Page text:
++++++++

The Power Partners commitment to manufacture quality distribution transformers is backed by a series of transformer tests used to verify conformance to performance characteristics outlined in the latest revisions of ANSI C57.12.00 and ANSI C57.12.90. These identified tests are also part of the Quality System which is audited annually by an accredited third party auditor to the ISO Standards.

Testing

Factory tests are performed on a transformer to confirm that it is properly designed and constructed to carry rated load and that it will withstand the conditions it will be exposed to in service.

Each transformer manufactured by Power Partners must undergo a series of tests:

  1. Polarity, Phase-Relation, and Ratio
  2. Applied Voltage Test of the HV
  3. Applied Voltage Test of the LV
  4. Induced Voltage Test
  5. No-Load (Excitation) Loss and Excitation Current
  6. Circuit Breaker Test (for CSP transformers only)
  7. Impedance Voltage and Load Loss
  8. Full Wave Impulse
  9. Continuity Check

Test Facilities
The multi-station, automated test facilities are operated by process control computers. Required interaction with test floor personnel is minimal with the computers initiating and monitoring each test, and then analyzing the test results feedback. The computers are programmed to conduct tests according to ANSI standards, and according to the ratings of each transformer style, the test floor computers will initiate appropriate test setups, compare results with established ANSI standard limits, and determine acceptance for each tested unit.

The test results for each unit are recorded and stored on computer files for access and analysis.

Polarity, Phase-Relation, and Ratio Tests
These tests verify proper phase-relation (three phase), ratio, and polarity (single phase) of the transformer under test. To pass, a unit must demonstrate the proper polarity or phase-relation and have a turns ratio within one-half of one percent of the nominal voltage ratio.

Applied Voltage Test of the HV
This test checks the dielectric integrity of insulation structures between the high voltage and low voltage, and between the high voltage and ground. A pass/fail decision is made by monitoring the test current intensity. If the resulting current is larger than specified normal leakage and capacitive currents, the unit is rejected. This test is omitted for transformers with a permanently grounded high voltage winding.

Applied Voltage Test of LV
This dielectric test is similar to the Applied Voltage test of the high voltage circuitry except that the integrity of insulation structures between the low voltage and the high voltage, and between the low voltage and ground is checked. A pass-fail decision is made by monitoring the test current intensity. If the resulting current is larger than specified normal leakage and capacitive current, the unit is rejected.

++++++++

(Records drawn from a data source)

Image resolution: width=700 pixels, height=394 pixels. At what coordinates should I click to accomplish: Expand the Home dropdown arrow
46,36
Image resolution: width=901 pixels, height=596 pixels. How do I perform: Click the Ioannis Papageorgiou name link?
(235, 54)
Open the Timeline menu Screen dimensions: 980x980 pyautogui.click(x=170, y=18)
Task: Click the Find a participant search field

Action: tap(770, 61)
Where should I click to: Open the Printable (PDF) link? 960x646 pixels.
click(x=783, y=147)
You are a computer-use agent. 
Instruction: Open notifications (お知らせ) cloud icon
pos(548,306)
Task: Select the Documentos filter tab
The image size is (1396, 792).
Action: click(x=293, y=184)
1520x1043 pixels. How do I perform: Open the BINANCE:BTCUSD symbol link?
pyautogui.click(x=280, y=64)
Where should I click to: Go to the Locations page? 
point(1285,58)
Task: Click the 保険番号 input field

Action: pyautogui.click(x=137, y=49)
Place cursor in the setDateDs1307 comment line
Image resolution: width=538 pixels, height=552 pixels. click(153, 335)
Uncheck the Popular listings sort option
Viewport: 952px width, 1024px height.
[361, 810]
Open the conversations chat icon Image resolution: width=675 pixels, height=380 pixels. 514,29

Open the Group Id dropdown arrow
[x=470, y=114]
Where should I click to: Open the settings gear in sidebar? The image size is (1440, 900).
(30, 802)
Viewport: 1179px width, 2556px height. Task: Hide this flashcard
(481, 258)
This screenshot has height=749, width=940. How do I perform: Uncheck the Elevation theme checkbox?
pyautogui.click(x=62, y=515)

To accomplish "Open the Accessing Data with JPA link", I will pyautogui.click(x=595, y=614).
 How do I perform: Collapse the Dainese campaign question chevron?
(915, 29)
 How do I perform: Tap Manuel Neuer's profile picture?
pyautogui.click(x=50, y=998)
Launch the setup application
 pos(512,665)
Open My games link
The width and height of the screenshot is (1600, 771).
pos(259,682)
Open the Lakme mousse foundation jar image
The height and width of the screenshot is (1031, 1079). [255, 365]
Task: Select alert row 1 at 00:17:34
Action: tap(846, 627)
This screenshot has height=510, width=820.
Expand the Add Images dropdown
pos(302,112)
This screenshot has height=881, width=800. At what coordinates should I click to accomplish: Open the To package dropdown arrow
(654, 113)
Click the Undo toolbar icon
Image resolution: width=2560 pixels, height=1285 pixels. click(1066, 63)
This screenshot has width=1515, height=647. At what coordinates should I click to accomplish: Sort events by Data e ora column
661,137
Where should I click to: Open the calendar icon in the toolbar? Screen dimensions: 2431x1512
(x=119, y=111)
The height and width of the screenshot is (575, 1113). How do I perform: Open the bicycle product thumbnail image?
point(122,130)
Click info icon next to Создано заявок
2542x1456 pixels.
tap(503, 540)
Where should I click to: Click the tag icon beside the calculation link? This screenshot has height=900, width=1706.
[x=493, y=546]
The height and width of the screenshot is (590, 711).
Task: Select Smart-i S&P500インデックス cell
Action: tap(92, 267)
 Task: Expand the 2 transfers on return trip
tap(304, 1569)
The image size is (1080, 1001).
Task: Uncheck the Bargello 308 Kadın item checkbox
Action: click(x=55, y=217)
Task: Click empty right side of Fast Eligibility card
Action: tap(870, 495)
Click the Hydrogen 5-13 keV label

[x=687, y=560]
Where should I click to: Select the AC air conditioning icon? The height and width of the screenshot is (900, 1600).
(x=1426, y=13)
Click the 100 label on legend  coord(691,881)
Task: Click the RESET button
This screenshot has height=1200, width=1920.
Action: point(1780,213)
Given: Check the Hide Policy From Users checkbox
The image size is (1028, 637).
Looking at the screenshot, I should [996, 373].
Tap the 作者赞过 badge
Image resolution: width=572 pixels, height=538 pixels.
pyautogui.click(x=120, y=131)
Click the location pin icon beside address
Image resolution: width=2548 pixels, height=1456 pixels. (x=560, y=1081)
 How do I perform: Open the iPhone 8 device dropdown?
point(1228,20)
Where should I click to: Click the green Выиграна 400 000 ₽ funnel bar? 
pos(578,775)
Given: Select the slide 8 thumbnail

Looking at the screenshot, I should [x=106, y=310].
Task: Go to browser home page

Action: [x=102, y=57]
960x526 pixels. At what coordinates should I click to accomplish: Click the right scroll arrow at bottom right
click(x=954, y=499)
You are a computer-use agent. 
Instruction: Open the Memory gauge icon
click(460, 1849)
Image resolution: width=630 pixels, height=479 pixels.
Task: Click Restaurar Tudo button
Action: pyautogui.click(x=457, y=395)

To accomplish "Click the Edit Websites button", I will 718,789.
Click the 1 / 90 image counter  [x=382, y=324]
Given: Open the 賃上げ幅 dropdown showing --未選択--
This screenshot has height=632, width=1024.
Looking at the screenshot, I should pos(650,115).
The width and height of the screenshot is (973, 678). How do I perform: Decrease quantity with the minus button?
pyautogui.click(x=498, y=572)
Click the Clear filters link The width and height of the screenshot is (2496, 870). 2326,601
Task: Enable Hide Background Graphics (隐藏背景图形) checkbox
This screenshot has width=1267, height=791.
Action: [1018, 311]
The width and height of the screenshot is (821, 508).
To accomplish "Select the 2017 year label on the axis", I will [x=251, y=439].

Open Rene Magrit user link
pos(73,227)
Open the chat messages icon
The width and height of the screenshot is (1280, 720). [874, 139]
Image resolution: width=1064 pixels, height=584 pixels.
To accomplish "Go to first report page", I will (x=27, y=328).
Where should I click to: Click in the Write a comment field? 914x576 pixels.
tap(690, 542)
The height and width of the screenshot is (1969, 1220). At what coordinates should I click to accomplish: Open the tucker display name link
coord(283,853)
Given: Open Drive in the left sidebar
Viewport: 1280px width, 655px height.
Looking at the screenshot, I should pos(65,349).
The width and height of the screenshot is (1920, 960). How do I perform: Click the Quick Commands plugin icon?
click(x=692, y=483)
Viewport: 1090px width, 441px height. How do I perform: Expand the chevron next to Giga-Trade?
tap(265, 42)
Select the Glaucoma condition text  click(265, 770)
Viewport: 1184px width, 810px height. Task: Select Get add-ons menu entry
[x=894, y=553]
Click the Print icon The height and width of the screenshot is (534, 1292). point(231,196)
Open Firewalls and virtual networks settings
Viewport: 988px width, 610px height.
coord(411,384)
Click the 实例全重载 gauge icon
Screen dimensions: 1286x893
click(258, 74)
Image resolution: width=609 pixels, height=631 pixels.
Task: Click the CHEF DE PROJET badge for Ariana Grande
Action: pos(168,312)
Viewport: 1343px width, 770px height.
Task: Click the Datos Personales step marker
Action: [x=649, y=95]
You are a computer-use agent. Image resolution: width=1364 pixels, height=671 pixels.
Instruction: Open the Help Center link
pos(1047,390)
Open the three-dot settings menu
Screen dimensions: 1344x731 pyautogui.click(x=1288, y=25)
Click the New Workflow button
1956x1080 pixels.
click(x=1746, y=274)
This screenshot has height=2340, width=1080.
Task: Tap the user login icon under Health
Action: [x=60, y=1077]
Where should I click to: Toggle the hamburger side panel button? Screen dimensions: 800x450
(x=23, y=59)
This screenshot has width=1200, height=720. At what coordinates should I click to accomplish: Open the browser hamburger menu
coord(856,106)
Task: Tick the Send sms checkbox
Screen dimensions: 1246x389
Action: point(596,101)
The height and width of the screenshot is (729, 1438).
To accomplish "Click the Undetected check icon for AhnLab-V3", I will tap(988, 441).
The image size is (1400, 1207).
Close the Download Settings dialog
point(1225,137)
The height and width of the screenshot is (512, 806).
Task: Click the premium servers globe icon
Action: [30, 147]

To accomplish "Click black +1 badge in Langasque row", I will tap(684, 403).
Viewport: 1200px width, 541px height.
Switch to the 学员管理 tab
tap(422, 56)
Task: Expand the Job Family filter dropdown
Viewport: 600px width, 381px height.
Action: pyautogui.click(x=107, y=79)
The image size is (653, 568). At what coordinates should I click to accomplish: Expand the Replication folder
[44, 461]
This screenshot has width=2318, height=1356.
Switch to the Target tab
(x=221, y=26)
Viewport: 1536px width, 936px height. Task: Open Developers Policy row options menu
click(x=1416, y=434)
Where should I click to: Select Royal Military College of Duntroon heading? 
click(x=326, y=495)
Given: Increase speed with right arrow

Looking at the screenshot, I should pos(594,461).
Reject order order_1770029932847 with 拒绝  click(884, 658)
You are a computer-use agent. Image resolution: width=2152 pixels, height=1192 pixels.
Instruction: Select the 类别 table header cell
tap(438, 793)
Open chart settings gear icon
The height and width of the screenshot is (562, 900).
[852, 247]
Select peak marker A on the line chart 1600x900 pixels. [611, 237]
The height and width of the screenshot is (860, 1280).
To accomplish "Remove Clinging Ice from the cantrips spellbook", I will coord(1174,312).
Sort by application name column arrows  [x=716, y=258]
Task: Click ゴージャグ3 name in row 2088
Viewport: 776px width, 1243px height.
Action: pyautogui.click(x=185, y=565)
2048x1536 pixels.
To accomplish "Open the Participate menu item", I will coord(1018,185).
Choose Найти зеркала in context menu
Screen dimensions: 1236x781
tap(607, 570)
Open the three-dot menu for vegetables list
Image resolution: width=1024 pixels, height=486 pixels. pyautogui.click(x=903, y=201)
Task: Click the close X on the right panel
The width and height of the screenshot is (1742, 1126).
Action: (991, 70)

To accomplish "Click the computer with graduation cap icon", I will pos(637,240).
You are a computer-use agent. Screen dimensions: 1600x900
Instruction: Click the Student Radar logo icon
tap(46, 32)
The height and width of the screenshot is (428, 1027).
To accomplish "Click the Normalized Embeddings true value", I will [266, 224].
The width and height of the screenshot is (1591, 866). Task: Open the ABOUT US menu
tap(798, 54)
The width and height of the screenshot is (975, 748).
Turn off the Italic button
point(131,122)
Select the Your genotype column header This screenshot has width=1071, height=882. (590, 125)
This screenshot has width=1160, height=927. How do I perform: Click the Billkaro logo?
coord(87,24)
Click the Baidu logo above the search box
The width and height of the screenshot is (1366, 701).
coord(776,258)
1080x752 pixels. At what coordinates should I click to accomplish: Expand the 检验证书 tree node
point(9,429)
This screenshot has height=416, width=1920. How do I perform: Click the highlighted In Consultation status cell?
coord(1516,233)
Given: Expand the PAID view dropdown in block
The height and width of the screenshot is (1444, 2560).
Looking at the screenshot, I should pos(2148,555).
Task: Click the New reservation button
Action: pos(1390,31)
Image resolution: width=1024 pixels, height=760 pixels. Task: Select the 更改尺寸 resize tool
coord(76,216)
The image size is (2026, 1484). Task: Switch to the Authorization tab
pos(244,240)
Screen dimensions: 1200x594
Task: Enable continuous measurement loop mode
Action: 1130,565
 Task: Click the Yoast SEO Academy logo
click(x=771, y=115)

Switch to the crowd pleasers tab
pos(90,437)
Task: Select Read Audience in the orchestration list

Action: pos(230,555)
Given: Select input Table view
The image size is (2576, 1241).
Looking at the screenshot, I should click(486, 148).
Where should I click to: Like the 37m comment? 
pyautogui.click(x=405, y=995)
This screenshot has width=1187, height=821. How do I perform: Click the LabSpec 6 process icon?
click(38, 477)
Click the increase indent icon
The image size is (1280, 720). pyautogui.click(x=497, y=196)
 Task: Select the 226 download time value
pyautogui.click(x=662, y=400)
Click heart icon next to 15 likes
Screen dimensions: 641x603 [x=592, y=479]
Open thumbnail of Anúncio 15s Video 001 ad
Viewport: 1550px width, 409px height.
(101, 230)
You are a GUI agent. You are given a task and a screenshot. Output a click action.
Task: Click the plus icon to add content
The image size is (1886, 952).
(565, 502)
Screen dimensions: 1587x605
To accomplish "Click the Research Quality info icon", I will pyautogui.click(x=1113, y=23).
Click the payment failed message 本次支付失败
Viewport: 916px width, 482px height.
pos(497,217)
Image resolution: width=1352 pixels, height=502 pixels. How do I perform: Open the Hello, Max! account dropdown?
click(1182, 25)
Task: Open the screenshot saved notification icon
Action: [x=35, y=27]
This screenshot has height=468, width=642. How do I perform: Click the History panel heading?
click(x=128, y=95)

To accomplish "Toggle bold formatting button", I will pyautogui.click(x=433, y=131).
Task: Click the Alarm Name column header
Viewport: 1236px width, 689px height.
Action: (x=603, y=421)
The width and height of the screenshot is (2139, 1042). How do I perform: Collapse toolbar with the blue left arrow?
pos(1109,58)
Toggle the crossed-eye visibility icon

++++++++

Requirements:
1) In the numbered list of tests on the transformer testing page, which tests have the word "Voltage" in their names? Give each name as it appears in that list.
2) Copy a passage from the transformer testing page word for word. Start at the words "7. Impedance Voltage" and stop after the words "access and analysis.".

Expected results:
1)
Applied Voltage Test of the HV
Applied Voltage Test of the LV
Induced Voltage Test
Impedance Voltage and Load Loss

2)
7. Impedance Voltage and Load Loss
  8. Full Wave Impulse
  9. Continuity Check

Test Facilities
The multi-station, automated test facilities are operated by process control computers. Required interaction with test floor personnel is minimal with the computers initiating and monitoring each test, and then analyzing the test results feedback. The computers are programmed to conduct tests according to ANSI standards, and according to the ratings of each transformer style, the test floor computers will initiate appropriate test setups, compare results with established ANSI standard limits, and determine acceptance for each tested unit.

The test results for each unit are recorded and stored on computer files for access and analysis.